Mi amigo Víctor

16/07/2023 - 16:51 Emilio Fernández Galiano

 Tiene tan buen pelo como sus canas, blancas como la nieve, que contrastan con dos cejas zaínas y pobladas  que cobijan unos ojos oscuros y vivarachos que desprenden chispa, bondad y sagacidad.

Me lo encuentro a menudo dando su rutinario paseo por los alrededores de mi casa en Sigüenza. Pese a sus años, tiene buen porte y sé que le dedica algún minuto a la prenda que se pondrá ese día. Hasta la garrota la lleva con elegancia. Tiene tan buen pelo como sus canas, blancas como la nieve, que contrastan con dos cejas zaínas y pobladas  que cobijan unos ojos oscuros y vivarachos que desprenden chispa, bondad y sagacidad. Muy templada, como él. Llevamos ya tiempo siendo vecinos y no le he visto fallar en sus paseos, salvo algún día de nuestros duros inviernos o por precaución a la pandemia. 

Hermano de los pequeños de una familia bien numerosa, ocho o nueve, no recuerdo bien. Tan numerosa como humilde, a los nueve años ya cuidaba las ovejas. Luego las mulas, el trillo y la agricultura. Finalmente, la construcción. En ese tiempo, casualmente, trabajó en la empresa de mi suegro y su hermano Emilio, de los que me habla maravillas (afortunadamente, y no me extraña porque eran gente de bien). 

¿No fuiste a la escuela? -¿Y de qué íbamos a vivir?, me contesta. -Pero me comentaste que leías los periódicos hasta hace bien poco. -Aprendí a leer y a escribir en la escuela nocturna, después del tajo. -¿Te acuerdas de la guerra?, indago. Me enseña un balín de aquella época que conserva en su llavero. -¿Pasaste hambre?, le pregunto. -Teníamos animales, en los pueblos se pasó menos hambre. -¿Y miedo? -¡Bah! El ruido de algún avión, en todo caso. 

Deduzco que te has cuidado, Victor. ¿De joven fumabas, bebías? -Alguna faria, y al vino con moderación, pero no te creas, a veces la dábamos bien, pero nunca en el trabajo. Me acuerdo una de anís… ¡horrible! Pero bueno, casi siempre el bebercio con moderación. 

¿Cómo es que no te casaste?, un tipo con tan buen porte… Me mira en oblicuo con una media sonrisa, “prefiero no hablar”. Tengo para mi que hubo un desamor no superado, pero son cosas mías. 
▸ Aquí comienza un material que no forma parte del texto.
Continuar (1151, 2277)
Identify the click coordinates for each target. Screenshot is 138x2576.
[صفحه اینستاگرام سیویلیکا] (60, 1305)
¿Cómo ves hoy a España? Le inquiero -Ufffffffff, no la veo. (Observe el lector que otros han dedicados decenas de columnas para resumir lo que Victor deduce con un suspiro). -Me gustó el gallego el otro día en el debate ese, añade. ¿Y el otro? Le provoco, - ¡pamplinas!, me contesta, o algo parecido. 

Mi amigo Victor tiene o va a cumplir 93 años. Criado en una familia muy humilde, de la España profunda,  tiene la categoría y tolerancia de muchos doctores. De esa generación que les tocó reconstruir los desastres de una tragedia absurda sacudida por los radicalismos. Él, sin embargo, es prudente, lógico, de fácil palabra y además vocaliza estupendamente. No guarda rencor y está sacudido de revanchismos, pero atina con sus reflexiones que le cuesta exteriorizar por prudencia. Sus días pasan como los de la marmota, casi siempre lo mismo. Pasear, sentarse bajo la sombra de una acacia, levantarse y volver a casa. Allí le espera su sobrino Carlos, con quien convive. “Hoy me duelen un poco las rodillas. Buenas noches, sobrino”. 

El caso es que hasta mis hijos se han dado cuenta de cierta complicidad con el protagonista de esta historia. Ignoro si me acercan a él o piensan que él me puede acercar a ellos. Tal vez les guste que su padre se pare por un momento en su ajetreada vida y valore más la charla con Victor que con cualquier otro personaje estelar. Tal vez piensen que Victor tiene estrella. Y que yo puedo seguir su estela. 

¿Y ha viajado?, curioseo. -¡Una vez a Toledo!, me recuerda. 

(A JaviSanz que me inspiró este relato con otro suyo).